Mine is doing the same thing, started acting up at the end of last season, I parked it as I was done anyways. This season I replaced the pigtails on each side of the multi-pin harness as the green giant made a home there. It worked fine after that when testing it, hooked it up this AM and no go down.

I am going to check the nut on the top of the shaft and try loosening it. Can somebody please tell me where teh "quill" adjustment/valve is?

TIA


----------



## Frozen001

Well it may depend on the year but on my western if you look at the motor you will see a threaded screw sticking up on passenger side fron near the vent cap. It will have a sit to use a screw driver to adjust it.


----------



## genrock

www.westernplows.com click on publications library you can download manuals and mechanics guides and parts lists from there. Does sound like a quill adjustment to me but it could be several things. If you want to try the packing nut you can losen it then when tightening give it a 1/4 of a turn after it comes in contact with the packing check for leaks and tighten as needed.

Let me try and explain where the quill adjustment is. Okay its on top of the manifold block this is the block that your side to side hoses are running into etc. Should be three bolts on top of this manifold. The one your looking for is the bolt that is closest to the resovoir. This bolt or quill should have a flat head screw driver type of slot to adjust it. The other bolts are your poppet check valve which should have a allen head and crossover relief valve which will also be allen head type.

I myself am waiting to hit the lottery

Try adjusting the quill out while someone tries to lower the blade until it lowers then raise and lower and see if its set at the desired rate of drop you want.

Packing nut could be too tight. Loosen and adjust until it functions properly.

Lift cylinder packing dried out. Loosen the packing nut lubicrate cylinder move up and down and readjust the packing nut.

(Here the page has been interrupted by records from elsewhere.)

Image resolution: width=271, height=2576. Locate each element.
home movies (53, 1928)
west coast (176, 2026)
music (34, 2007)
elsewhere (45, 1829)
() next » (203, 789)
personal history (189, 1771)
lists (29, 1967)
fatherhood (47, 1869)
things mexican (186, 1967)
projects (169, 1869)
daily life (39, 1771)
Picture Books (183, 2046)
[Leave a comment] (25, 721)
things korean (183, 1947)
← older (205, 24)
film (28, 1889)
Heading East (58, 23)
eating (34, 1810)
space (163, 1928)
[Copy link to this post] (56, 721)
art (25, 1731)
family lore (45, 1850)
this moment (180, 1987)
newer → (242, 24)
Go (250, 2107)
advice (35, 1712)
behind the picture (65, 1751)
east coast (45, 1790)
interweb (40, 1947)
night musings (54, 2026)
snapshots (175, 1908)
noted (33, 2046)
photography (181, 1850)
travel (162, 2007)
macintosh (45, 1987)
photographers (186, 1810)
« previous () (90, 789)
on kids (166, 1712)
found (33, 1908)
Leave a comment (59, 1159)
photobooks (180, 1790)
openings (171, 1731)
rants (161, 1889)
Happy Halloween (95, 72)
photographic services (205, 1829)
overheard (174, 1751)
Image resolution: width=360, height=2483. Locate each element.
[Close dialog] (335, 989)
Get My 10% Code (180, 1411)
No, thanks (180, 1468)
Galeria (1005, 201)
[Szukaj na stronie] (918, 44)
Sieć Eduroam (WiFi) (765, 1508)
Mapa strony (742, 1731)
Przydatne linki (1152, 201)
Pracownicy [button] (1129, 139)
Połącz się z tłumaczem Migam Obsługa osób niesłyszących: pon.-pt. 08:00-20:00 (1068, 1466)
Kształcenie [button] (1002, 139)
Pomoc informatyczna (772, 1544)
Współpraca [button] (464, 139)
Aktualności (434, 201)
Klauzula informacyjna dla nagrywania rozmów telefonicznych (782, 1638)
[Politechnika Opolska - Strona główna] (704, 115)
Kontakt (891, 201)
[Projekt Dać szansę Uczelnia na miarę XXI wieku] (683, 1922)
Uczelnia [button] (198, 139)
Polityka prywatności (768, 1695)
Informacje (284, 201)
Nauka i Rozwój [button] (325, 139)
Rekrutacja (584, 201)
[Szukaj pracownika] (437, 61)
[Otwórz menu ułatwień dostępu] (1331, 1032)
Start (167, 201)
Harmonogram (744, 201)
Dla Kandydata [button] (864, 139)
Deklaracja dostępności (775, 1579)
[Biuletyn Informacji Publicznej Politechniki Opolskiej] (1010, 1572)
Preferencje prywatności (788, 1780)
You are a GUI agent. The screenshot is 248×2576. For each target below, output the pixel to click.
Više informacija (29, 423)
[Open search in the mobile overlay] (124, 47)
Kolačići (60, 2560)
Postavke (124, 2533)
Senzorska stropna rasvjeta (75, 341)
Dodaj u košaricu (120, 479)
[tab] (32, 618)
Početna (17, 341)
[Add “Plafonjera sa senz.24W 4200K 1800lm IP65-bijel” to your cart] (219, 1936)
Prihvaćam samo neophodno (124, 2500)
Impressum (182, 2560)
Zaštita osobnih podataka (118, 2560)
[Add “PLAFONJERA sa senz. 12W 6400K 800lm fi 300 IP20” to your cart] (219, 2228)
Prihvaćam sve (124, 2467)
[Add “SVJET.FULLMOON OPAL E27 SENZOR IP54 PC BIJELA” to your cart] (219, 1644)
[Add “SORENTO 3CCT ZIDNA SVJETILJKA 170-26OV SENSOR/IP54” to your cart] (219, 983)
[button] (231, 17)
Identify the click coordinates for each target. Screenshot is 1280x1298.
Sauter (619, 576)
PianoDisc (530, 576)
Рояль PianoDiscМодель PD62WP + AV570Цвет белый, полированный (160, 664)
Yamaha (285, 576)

The most common problem with the 9 and 12 pin design is usually corrosion and not getting proper electrical contact. Start with the selenoid valves cleaning and applying dielectric greese to all connections and work your way back to the controler itself. These pins and connections get corroded so easy what with moisture and salt etc sitting on them during storage times. Give it a good electrical connection cleaning and you may find your problem there.


----------



## mjmstaff

Well, it turned out to be a bad wire in the truck side harness. Got it working and then fount out my 4 X 4 was not kicking it. Just got that fix about 20 min ago. Thanks guys for all the advise.:salute:


----------